Task ::
The entire listing below must be written out word for word.

Material provided ::
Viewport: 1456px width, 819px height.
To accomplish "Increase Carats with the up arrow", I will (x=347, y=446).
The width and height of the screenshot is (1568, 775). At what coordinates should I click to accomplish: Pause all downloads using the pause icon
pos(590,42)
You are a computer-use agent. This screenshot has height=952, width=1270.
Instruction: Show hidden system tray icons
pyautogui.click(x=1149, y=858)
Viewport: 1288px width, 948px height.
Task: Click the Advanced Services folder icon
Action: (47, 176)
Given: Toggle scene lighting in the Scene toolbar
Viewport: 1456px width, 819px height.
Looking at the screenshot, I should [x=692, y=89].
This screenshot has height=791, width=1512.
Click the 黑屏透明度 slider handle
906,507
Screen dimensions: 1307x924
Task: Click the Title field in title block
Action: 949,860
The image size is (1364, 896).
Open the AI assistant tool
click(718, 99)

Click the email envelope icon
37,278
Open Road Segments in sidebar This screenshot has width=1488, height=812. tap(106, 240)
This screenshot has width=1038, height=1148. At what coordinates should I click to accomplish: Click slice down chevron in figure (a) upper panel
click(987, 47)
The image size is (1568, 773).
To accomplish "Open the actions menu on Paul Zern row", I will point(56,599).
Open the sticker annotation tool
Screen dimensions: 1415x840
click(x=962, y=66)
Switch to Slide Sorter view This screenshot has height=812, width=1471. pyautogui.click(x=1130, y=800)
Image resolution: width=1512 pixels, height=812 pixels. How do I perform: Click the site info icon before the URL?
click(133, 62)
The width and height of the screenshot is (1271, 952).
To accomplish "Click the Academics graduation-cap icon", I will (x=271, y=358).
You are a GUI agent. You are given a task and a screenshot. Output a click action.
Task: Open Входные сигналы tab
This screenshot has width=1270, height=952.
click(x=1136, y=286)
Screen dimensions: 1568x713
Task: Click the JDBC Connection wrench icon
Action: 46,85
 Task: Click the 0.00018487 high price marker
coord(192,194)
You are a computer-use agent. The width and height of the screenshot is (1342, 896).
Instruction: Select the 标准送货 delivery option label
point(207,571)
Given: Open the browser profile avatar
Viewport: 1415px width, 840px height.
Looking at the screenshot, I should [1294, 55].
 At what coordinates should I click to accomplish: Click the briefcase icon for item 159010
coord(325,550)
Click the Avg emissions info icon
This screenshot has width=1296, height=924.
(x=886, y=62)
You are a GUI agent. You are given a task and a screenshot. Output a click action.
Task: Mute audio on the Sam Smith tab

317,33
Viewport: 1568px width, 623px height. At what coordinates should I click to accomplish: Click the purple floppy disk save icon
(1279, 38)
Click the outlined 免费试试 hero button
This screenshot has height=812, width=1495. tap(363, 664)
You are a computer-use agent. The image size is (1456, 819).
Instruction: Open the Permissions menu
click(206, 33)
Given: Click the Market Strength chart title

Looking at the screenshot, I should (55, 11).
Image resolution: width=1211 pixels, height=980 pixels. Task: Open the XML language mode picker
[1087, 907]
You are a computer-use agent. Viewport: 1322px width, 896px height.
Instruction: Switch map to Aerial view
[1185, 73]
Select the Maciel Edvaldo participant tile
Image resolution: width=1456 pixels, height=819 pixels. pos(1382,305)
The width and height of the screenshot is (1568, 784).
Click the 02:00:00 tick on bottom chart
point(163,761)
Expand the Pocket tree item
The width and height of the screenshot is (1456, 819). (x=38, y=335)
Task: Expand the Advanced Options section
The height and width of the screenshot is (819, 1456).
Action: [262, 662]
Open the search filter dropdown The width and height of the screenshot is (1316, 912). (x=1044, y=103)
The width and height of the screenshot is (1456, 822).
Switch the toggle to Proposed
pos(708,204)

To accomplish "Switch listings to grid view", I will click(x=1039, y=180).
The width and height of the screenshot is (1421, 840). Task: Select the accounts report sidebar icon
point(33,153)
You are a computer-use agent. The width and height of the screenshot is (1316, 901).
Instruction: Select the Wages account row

Result ::
Viewport: 1456px width, 819px height.
To accomplish "Increase Carats with the up arrow", I will (x=347, y=446).
The width and height of the screenshot is (1568, 775). At what coordinates should I click to accomplish: Pause all downloads using the pause icon
pos(590,42)
You are a computer-use agent. This screenshot has height=952, width=1270.
Instruction: Show hidden system tray icons
pyautogui.click(x=1149, y=858)
Viewport: 1288px width, 948px height.
Task: Click the Advanced Services folder icon
Action: (47, 176)
Given: Toggle scene lighting in the Scene toolbar
Viewport: 1456px width, 819px height.
Looking at the screenshot, I should [x=692, y=89].
This screenshot has height=791, width=1512.
Click the 黑屏透明度 slider handle
906,507
Screen dimensions: 1307x924
Task: Click the Title field in title block
Action: 949,860
The image size is (1364, 896).
Open the AI assistant tool
click(718, 99)

Click the email envelope icon
37,278
Open Road Segments in sidebar This screenshot has width=1488, height=812. tap(106, 240)
This screenshot has width=1038, height=1148. At what coordinates should I click to accomplish: Click slice down chevron in figure (a) upper panel
click(987, 47)
The image size is (1568, 773).
To accomplish "Open the actions menu on Paul Zern row", I will point(56,599).
Open the sticker annotation tool
Screen dimensions: 1415x840
click(x=962, y=66)
Switch to Slide Sorter view This screenshot has height=812, width=1471. pyautogui.click(x=1130, y=800)
Image resolution: width=1512 pixels, height=812 pixels. How do I perform: Click the site info icon before the URL?
click(133, 62)
The width and height of the screenshot is (1271, 952).
To accomplish "Click the Academics graduation-cap icon", I will (x=271, y=358).
You are a GUI agent. You are given a task and a screenshot. Output a click action.
Task: Open Входные сигналы tab
This screenshot has width=1270, height=952.
click(x=1136, y=286)
Screen dimensions: 1568x713
Task: Click the JDBC Connection wrench icon
Action: 46,85
 Task: Click the 0.00018487 high price marker
coord(192,194)
You are a computer-use agent. The width and height of the screenshot is (1342, 896).
Instruction: Select the 标准送货 delivery option label
point(207,571)
Given: Open the browser profile avatar
Viewport: 1415px width, 840px height.
Looking at the screenshot, I should [1294, 55].
 At what coordinates should I click to accomplish: Click the briefcase icon for item 159010
coord(325,550)
Click the Avg emissions info icon
This screenshot has width=1296, height=924.
(x=886, y=62)
You are a GUI agent. You are given a task and a screenshot. Output a click action.
Task: Mute audio on the Sam Smith tab

317,33
Viewport: 1568px width, 623px height. At what coordinates should I click to accomplish: Click the purple floppy disk save icon
(1279, 38)
Click the outlined 免费试试 hero button
This screenshot has height=812, width=1495. tap(363, 664)
You are a computer-use agent. The image size is (1456, 819).
Instruction: Open the Permissions menu
click(206, 33)
Given: Click the Market Strength chart title

Looking at the screenshot, I should (55, 11).
Image resolution: width=1211 pixels, height=980 pixels. Task: Open the XML language mode picker
[1087, 907]
You are a computer-use agent. Viewport: 1322px width, 896px height.
Instruction: Switch map to Aerial view
[1185, 73]
Select the Maciel Edvaldo participant tile
Image resolution: width=1456 pixels, height=819 pixels. pos(1382,305)
The width and height of the screenshot is (1568, 784).
Click the 02:00:00 tick on bottom chart
point(163,761)
Expand the Pocket tree item
The width and height of the screenshot is (1456, 819). (x=38, y=335)
Task: Expand the Advanced Options section
The height and width of the screenshot is (819, 1456).
Action: [262, 662]
Open the search filter dropdown The width and height of the screenshot is (1316, 912). (x=1044, y=103)
The width and height of the screenshot is (1456, 822).
Switch the toggle to Proposed
pos(708,204)

To accomplish "Switch listings to grid view", I will click(x=1039, y=180).
The width and height of the screenshot is (1421, 840). Task: Select the accounts report sidebar icon
point(33,153)
You are a computer-use agent. The width and height of the screenshot is (1316, 901).
Instruction: Select the Wages account row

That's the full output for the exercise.